Why this dataset matters here
The project’s recurring problem is that public data sits at a distance from the real bot/abuse problem, and most datasets sit far — synthetic toys, vendor blogs, fraud tables labelled by chain-propagation. This one sits closer than most: the unit of analysis is a web session, which is the project’s actual subject, and it carries a direct ROBOT label rather than a proxy. That makes it the natural calibration anchor for any behavioural-detection work — including the local red-team experiment, which has perfect ground truth but only against its own attacker model. Where the red-team shows what signals look like on traffic you generated, this dataset shows whether those signals separate bots from humans at a measurable error rate on real sessions.
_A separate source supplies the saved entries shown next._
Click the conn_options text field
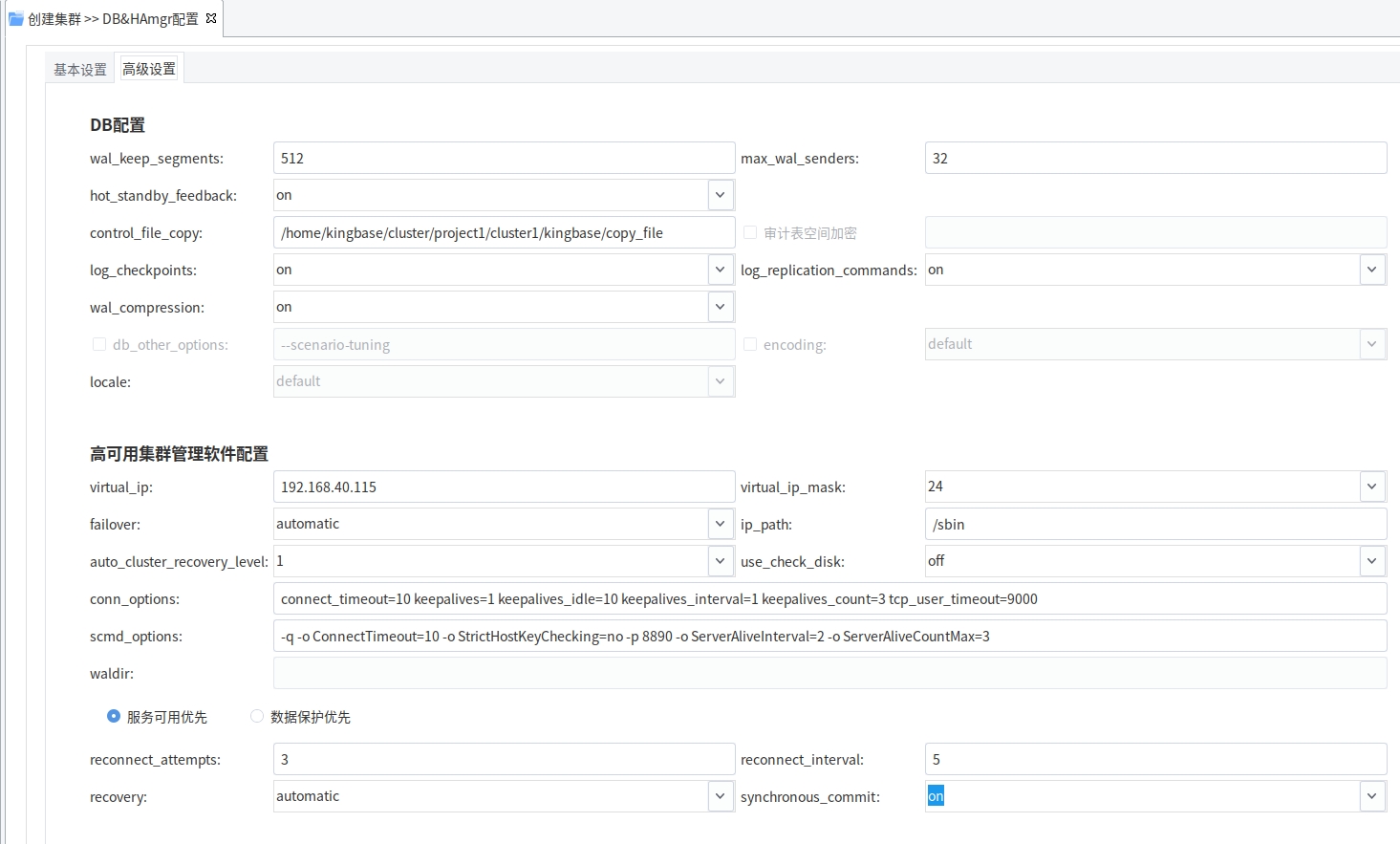Image resolution: width=1400 pixels, height=844 pixels. coord(829,599)
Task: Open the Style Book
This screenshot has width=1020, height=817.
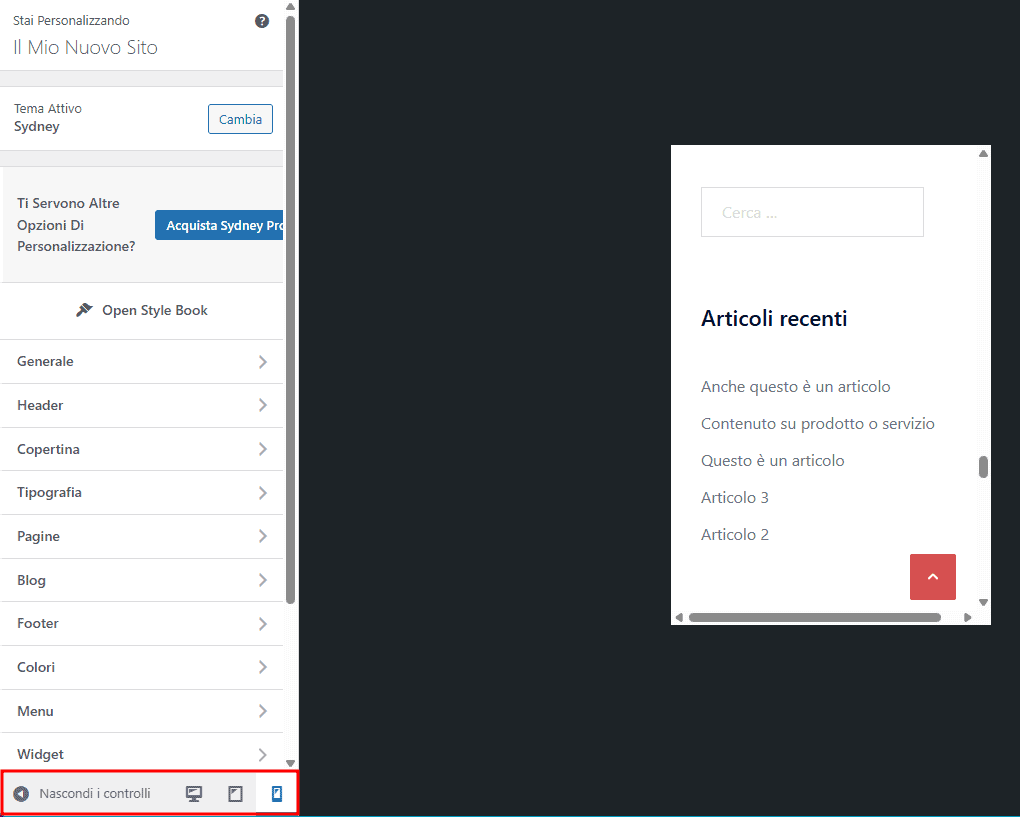Action: tap(141, 310)
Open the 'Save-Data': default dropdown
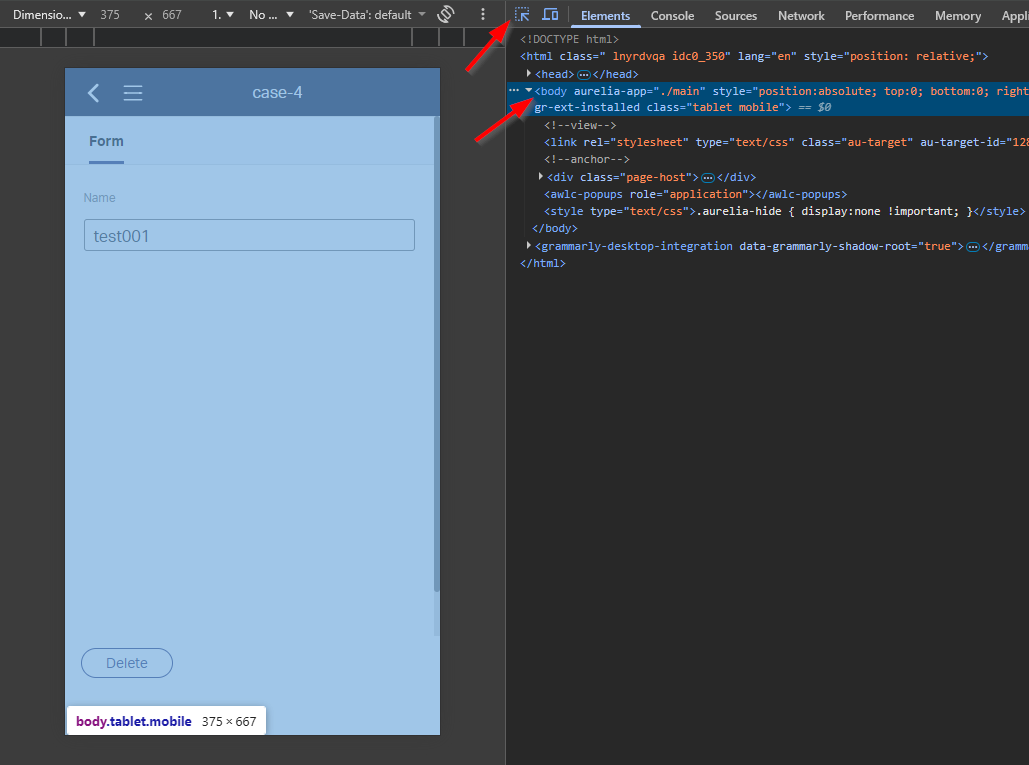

The cost of that proximity is the labelling problem, treated below as the load-bearing caution.
Access
Source: Figshare dataset 3477932 (web robot detection, session-level features + raw HTTP logs).
Underlying logs are from the Aristotle University of Thessaloniki library OPAC (search.lib.auth.gr), captured in early 2018 (per timestamps in public_v2.json). The dataset corresponds to the Rovetta et al. line of web-robot-detection work using semantic + behavioural session features.
- Local path:
data/web-robot-sessions - File formats: CSV (engineered session features) + JSON (raw per-request log).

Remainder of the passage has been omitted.